Closed ivan4th closed 9 years ago

ivan4th commented 9 years ago

I had some experience with JavaScript promises in the past and would like to share some possible ways to improve blackbird. After all, async is an important part of in-browser programming and they worked out some rather convenient ways to deal with it.

Some pointers:

If you agree with some or all of the points below, I'll be glad to contribute some code to actually implement them. Some of the features may affect performance and thus I think should be optional.

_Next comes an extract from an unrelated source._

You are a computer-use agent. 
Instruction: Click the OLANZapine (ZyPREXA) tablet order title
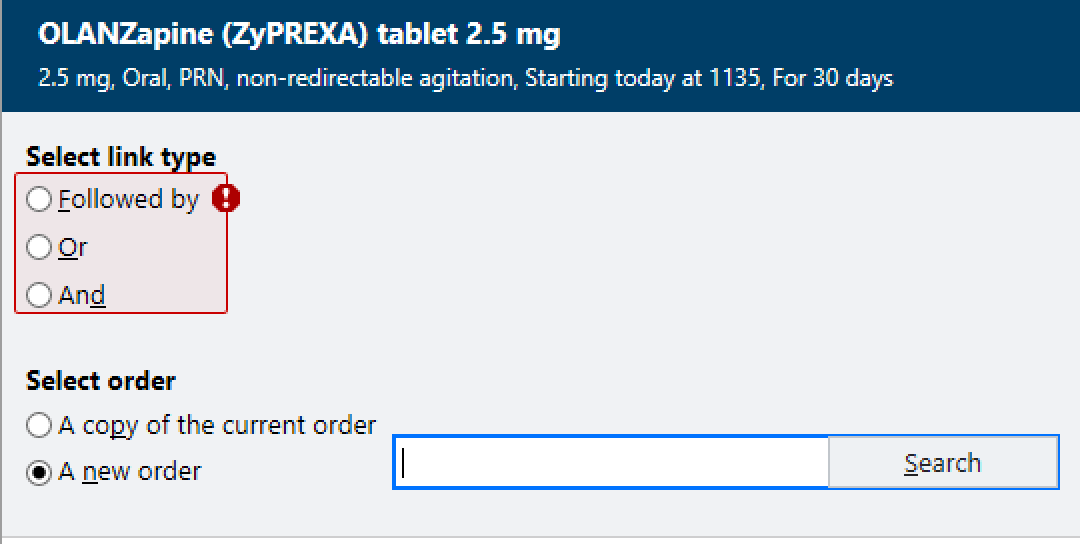pyautogui.click(x=299, y=35)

1. Clean separation of promise producers and consumers

A possible way to separate such code:

(let ((promise
        (make-promise
         #'(lambda (resolve reject)
             (with-delay (0.3)
               (if ok
                   (funcall resolve 42)
                   (funcall reject 'my-error :format-control "...")))))))
  ...)

Or, with convenience macro:

(let ((promise
        (with-promise (resolve reject)
          (as:with-delay (...)
            (if ok
                (resolve 42)
                (reject 'my-error :format-control "..."))))))
  ...)

Additional advantage, besides improved code structure: when code is organized this way, it's harder to accidentally 'fulfill' a promise multiple times.

finish and signal-error may be kept for a while for compatibility reasons.

2. .then()-like semantics

Both attach and attach-errback should always return a new promise that is fulfilled when the callback finishes. In both cases callbacks should be able to return a new promise, in which case the promise returned from attach or attach-errback is only finished when the promise returned from the callback finishes. (As far as I understand, currently all of this only works for callbacks). When an error (or just a serious-condition) is signalled inside a promise callback or errback, it should be caught causing the promise returned from attach / attach-errback to be rejected (as with signal-error). All this may sound as if it may make debugging harder, but see below.

Promise should not 'accumulate' events, it should be possible to resolve/reject the only once.

Also, maybe attach-errback should be renamed to make it look better. Naming it after Q's .fail() may not be a good idea, need to invent something more appropriate.

3. Debugging aid

Determining what actually happened when looking at an error in the middle of a long promise chain is PITA. Luckily this can be fixed to some extent.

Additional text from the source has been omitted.